*Problem to solve*. Starting at the line containing "Open the sidebar hamburger menu" and ending with the last of the items, rename "screenshot" to "image" everywhere and reproduce those lines with nothing else changed. Leave the pictures out of your answer.

Start Rows

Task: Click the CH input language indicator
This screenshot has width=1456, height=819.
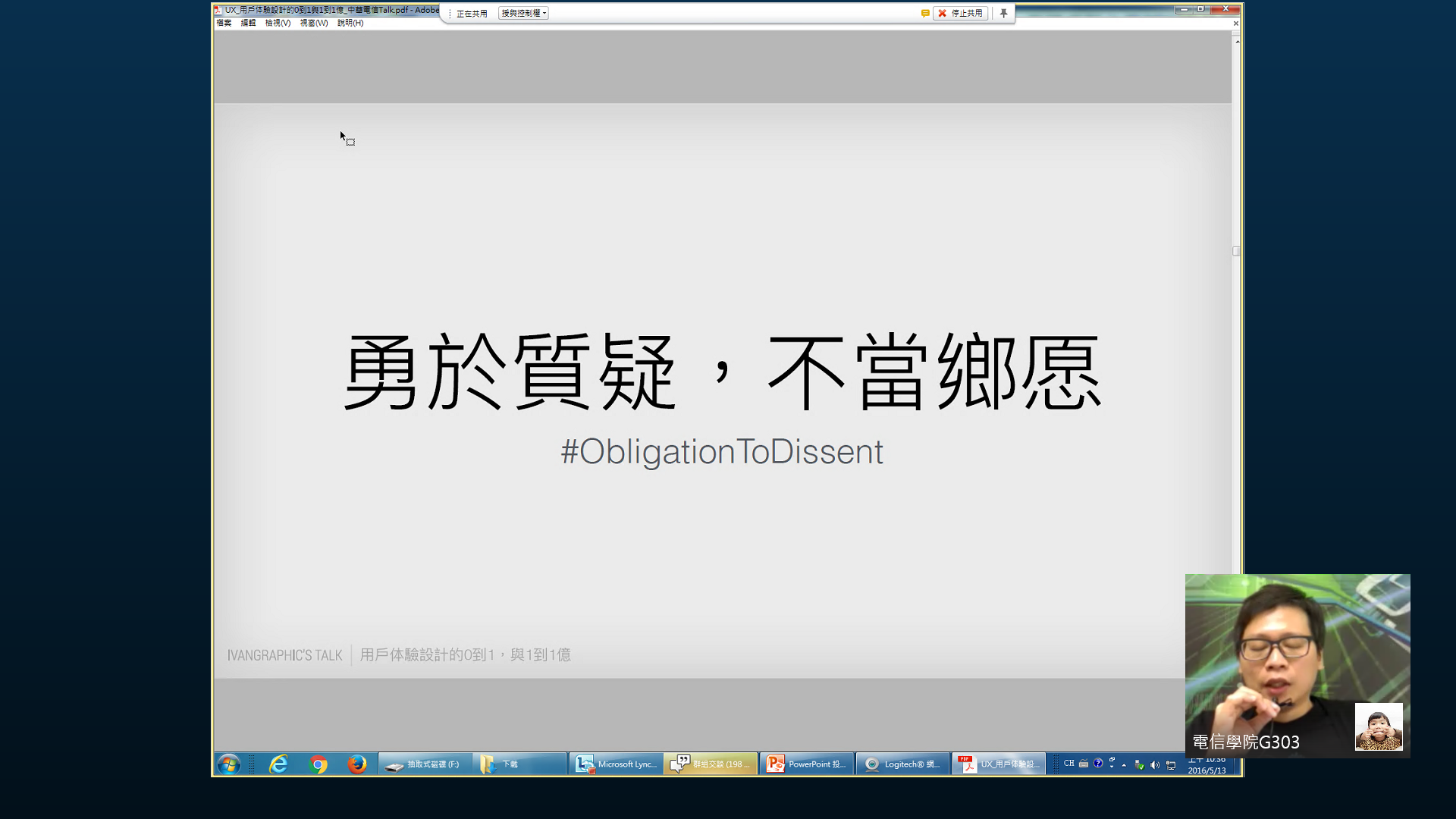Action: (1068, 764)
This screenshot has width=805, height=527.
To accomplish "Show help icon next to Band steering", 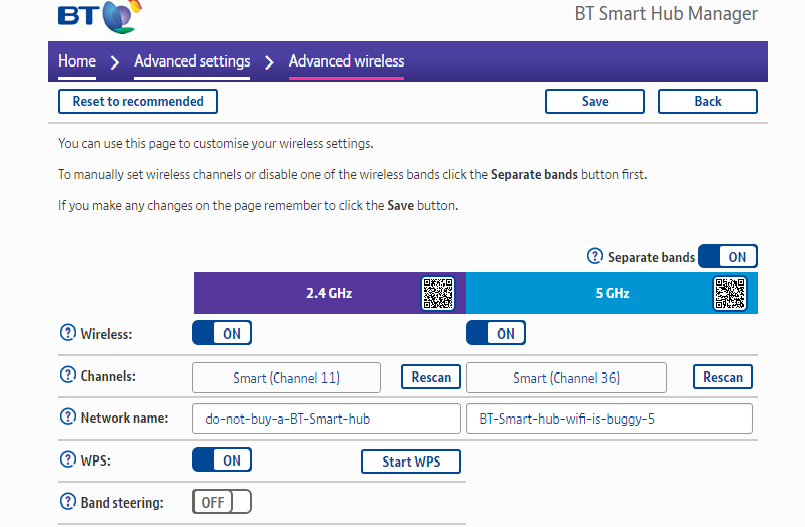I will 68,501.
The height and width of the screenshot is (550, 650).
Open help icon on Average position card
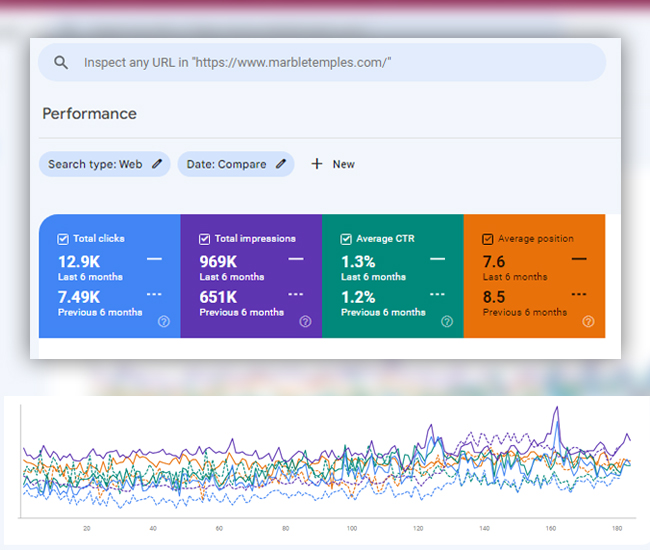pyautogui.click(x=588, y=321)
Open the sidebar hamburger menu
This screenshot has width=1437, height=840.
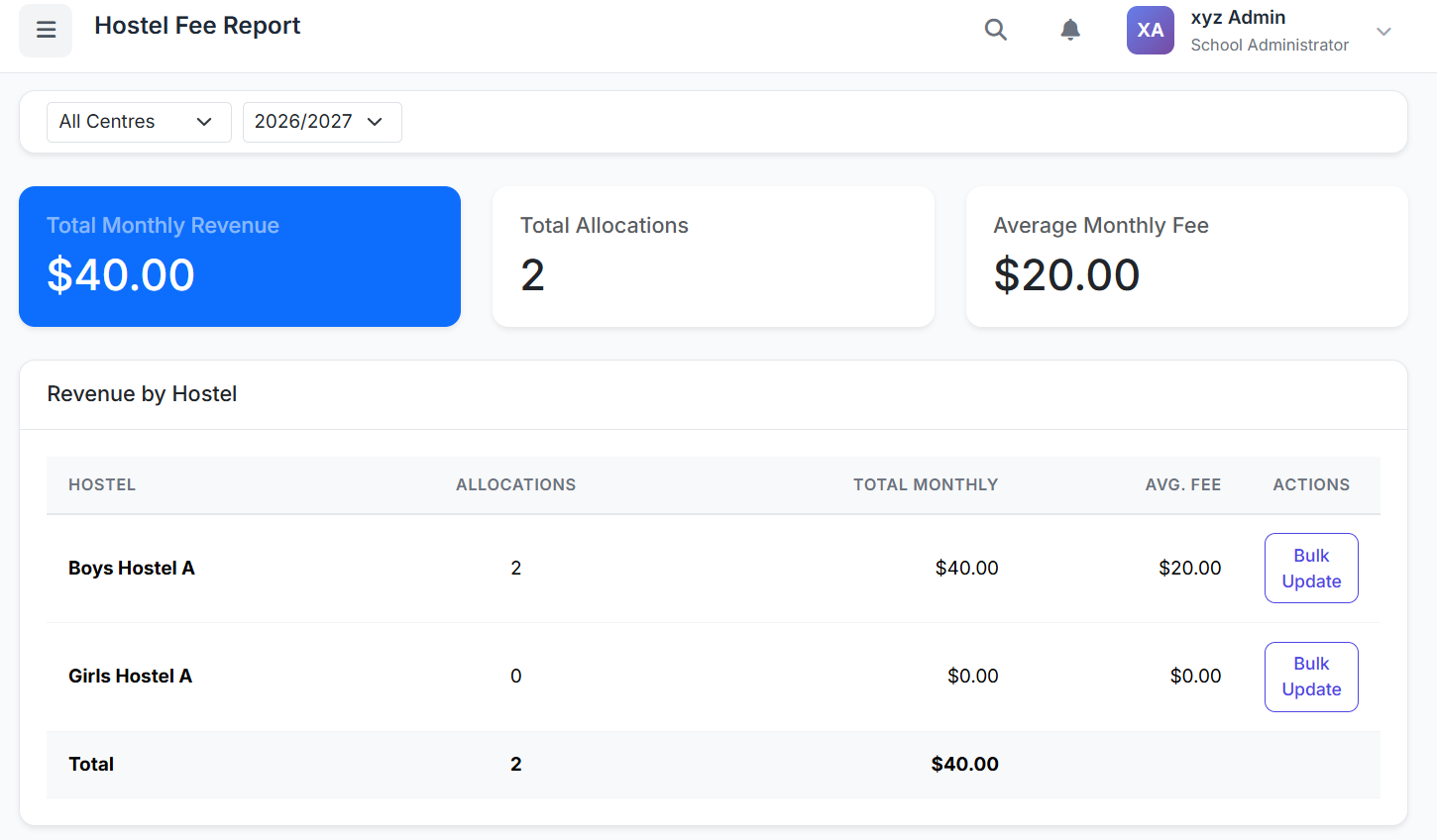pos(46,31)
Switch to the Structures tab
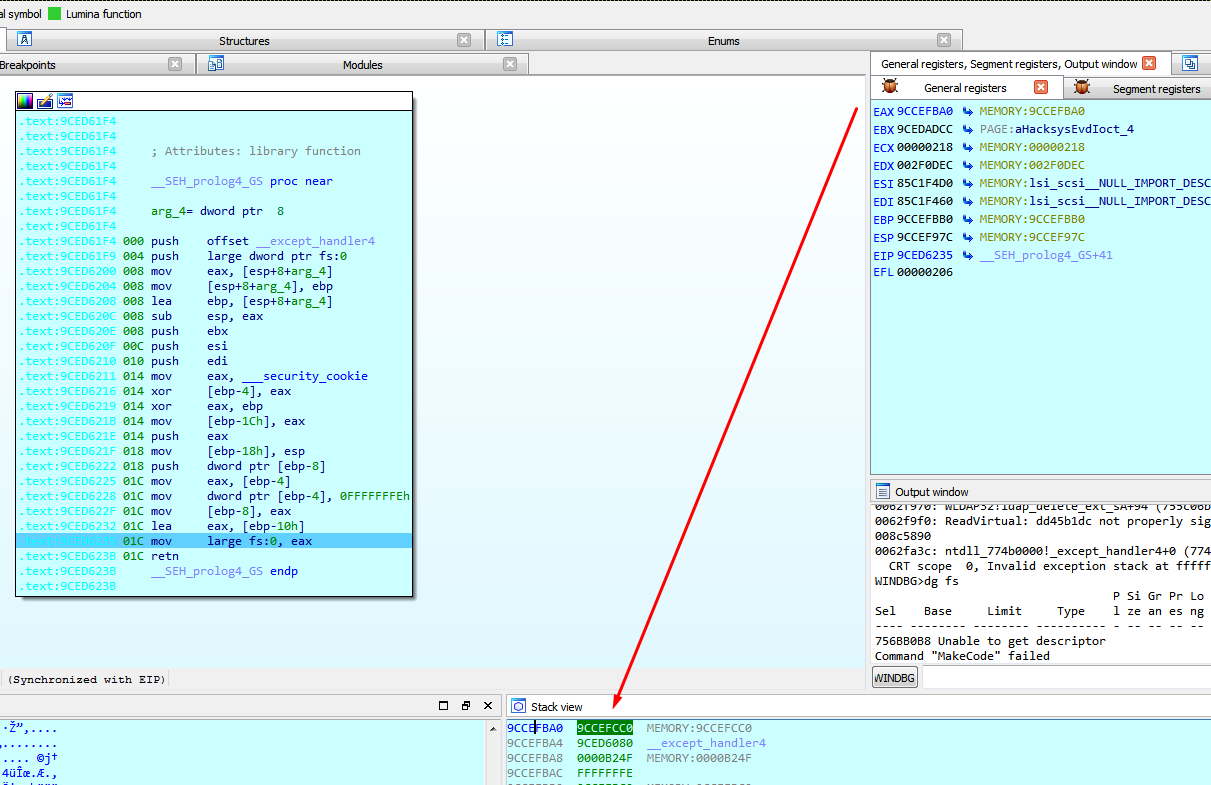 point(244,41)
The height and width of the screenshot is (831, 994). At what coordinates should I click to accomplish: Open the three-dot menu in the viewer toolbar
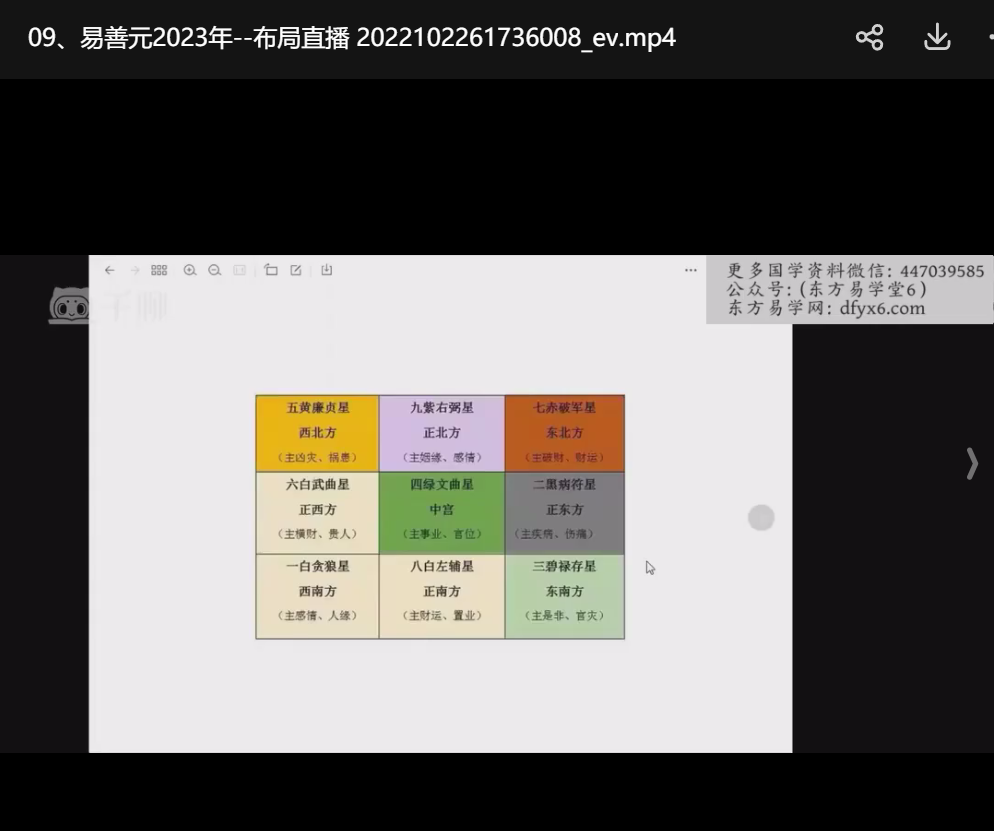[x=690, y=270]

End Rows

*Task output*.
Open the sidebar hamburger menu
This image has width=1437, height=840.
pos(46,31)
Switch to the Structures tab
 point(244,41)
The height and width of the image is (831, 994). At what coordinates should I click to accomplish: Open the three-dot menu in the viewer toolbar
[x=690, y=270]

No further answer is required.